Data in this exercise:
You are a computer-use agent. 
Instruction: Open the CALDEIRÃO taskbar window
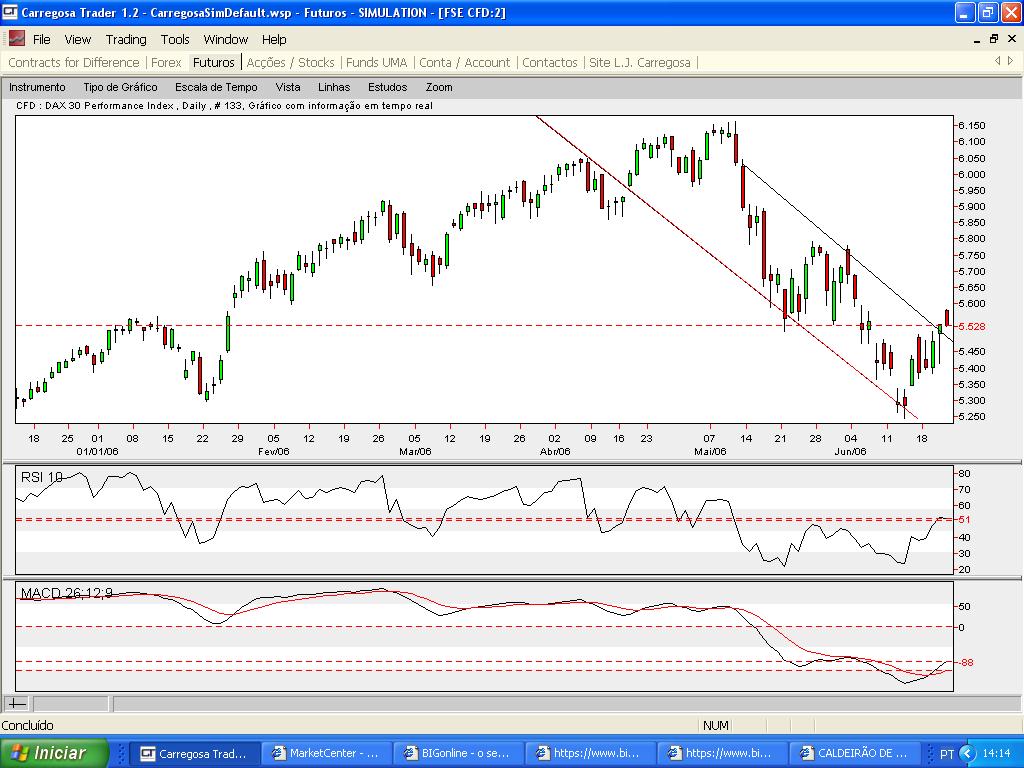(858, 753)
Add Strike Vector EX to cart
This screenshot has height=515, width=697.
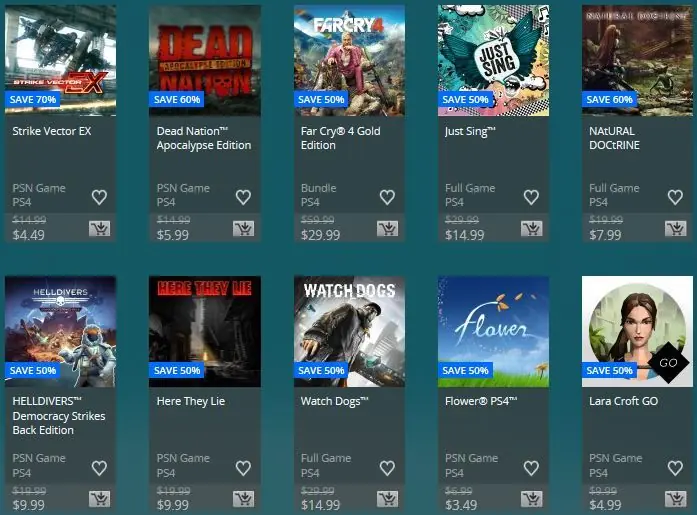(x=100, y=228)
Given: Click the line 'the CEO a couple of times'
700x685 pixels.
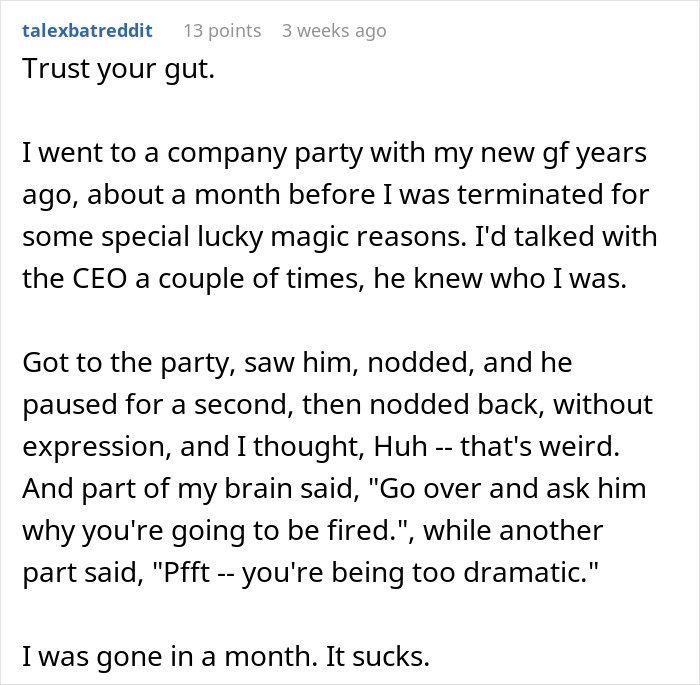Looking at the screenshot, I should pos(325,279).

==

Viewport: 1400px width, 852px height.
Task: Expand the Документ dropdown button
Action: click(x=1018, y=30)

What to do:
Set down, exactly as written above, each line from the one with "You are a computer-use agent." through the one with "Given: Click the", and skip the pictures.

Solution:
You are a computer-use agent. 
Instruction: Open the CALDEIRÃO taskbar window
(858, 753)
Add Strike Vector EX to cart
This screenshot has height=515, width=697.
(x=100, y=228)
Given: Click the line 'the CEO a couple of times'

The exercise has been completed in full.